The reason? Because they learned state workers haven’t received the 5 percent raise since 2001, according to President T.J. Gilpin of the Kentucky Transportation Employees Associations, who testified before the Budget Review Subcommittee on General Government, Finance, Personnel and Public Retirement on Tuesday.
“Unfortunately, the last full 5 percent implement given to all state employees was in 2001,” he said. “So, for the last 18 years, we have been unsuccessful in convincing the General Assembly to fund those annual increments.”
The testimony was compelling to the lawmakers.
Brent Sweger, a Transportation Cabinet engineer, said since the 5 percent pay raises were removed from the budget bills in 2002, spending power has dropped, using as an example of an employee making $30,000 in 2001.
“From 2001 to 2019, their spending power has gone down $6,500, which is like a $6,500 pay cut,” Sweger said. “A professional making $50,000 over that same time period has dropped $16,000, which will be $19,000 if not addressed in the same budget.”
Sweger said that translates into state workers having less discretionary money. “In some cases, we have to make hard choices on some of the basics in life, like housing and transportation. We even have some employees in state government who can’t make ends meet, and they have to rely on government services, such as SNAP.”
Tony McGaha, president of the Kentucky Association of Transportation Engineers, said the pay situation has led to not being able to recruit and retain skilled employees.
“We’ve lost 110 engineers over the last five years, that’s about 25 percent of our workforce,” he said. “Thirty-one of those engineers retired at their earliest possible dates to get a better job in private industry. Twenty-seven went to a different state.”

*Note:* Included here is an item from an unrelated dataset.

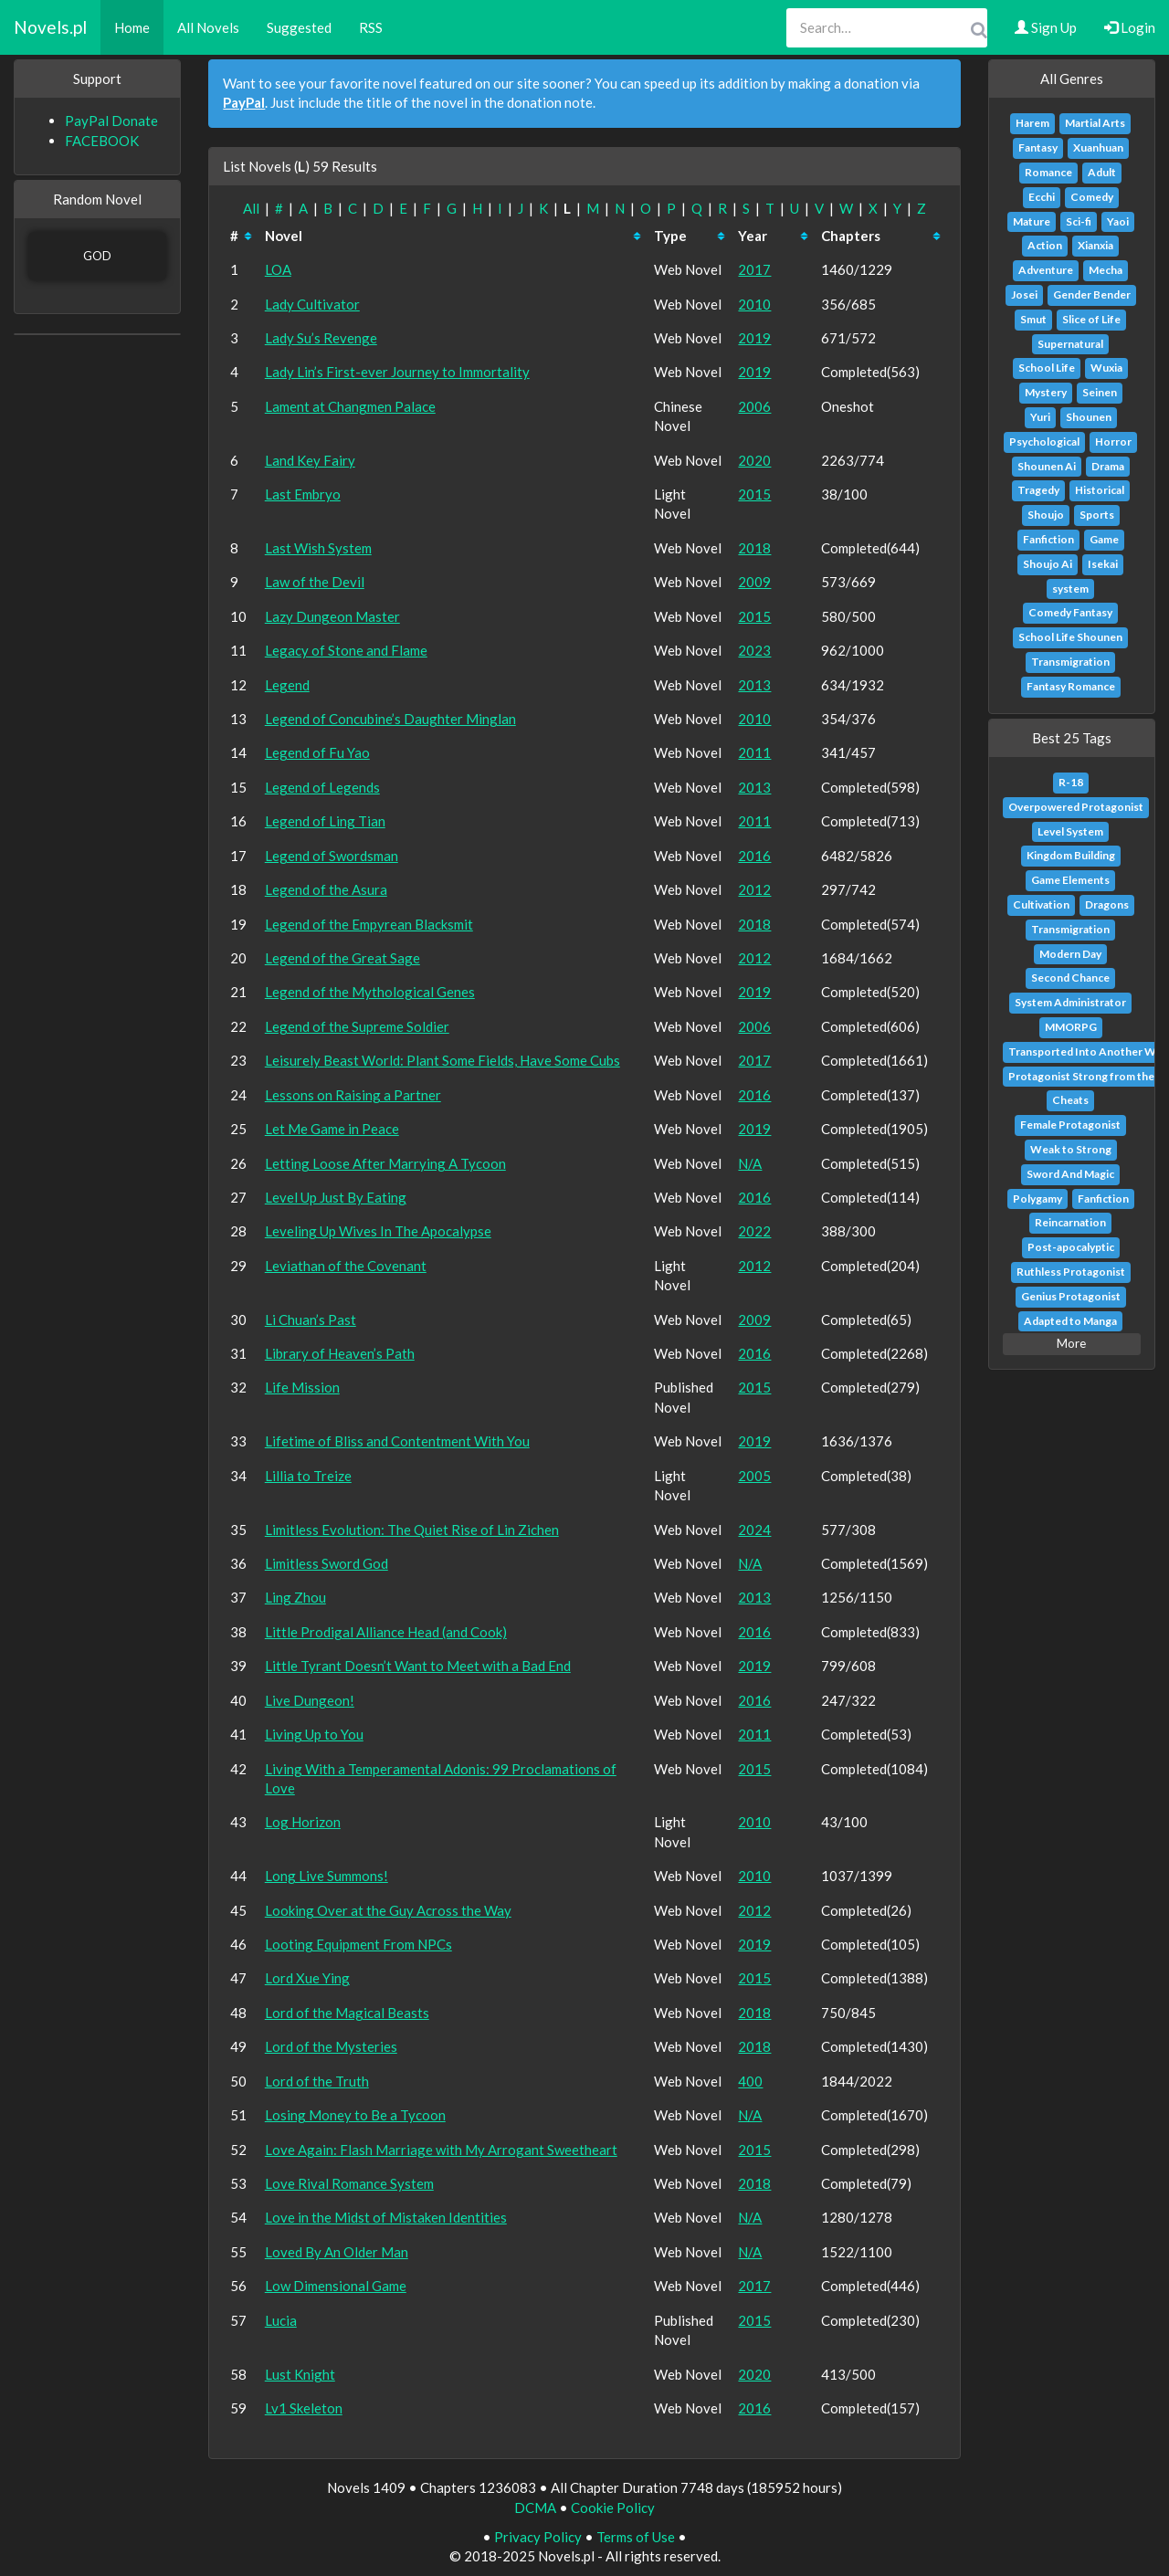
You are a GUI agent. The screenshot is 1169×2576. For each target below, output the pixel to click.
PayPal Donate (111, 120)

McGaha said the same holds true with lesser-skilled workers when they find out local governments pay more, which also affects snowplow operations.
“You think about our six employees in Jessamine County,” he said. “That means we have three available for each 12-hour shift to fight snow and ice. That’s three trucks and three routes for all of Jessamine County.”
Gilpin said they realize there are more needs in state government than there is funding, including pension obligations that takes more than 14 percent of General Fund revenue.
“We hope that after today, you will support our idea of changing that current statute, from a 5 percent annual increment to a cost of living adjustment, based on the consumer price index,” which has averaged two percent over the last few years.
Rep. Joe Graviss, D-Versailles, was already trying to line up sponsors from both parties to work with him on a bill as the committee members were leaving the meeting room after the panel adjourned.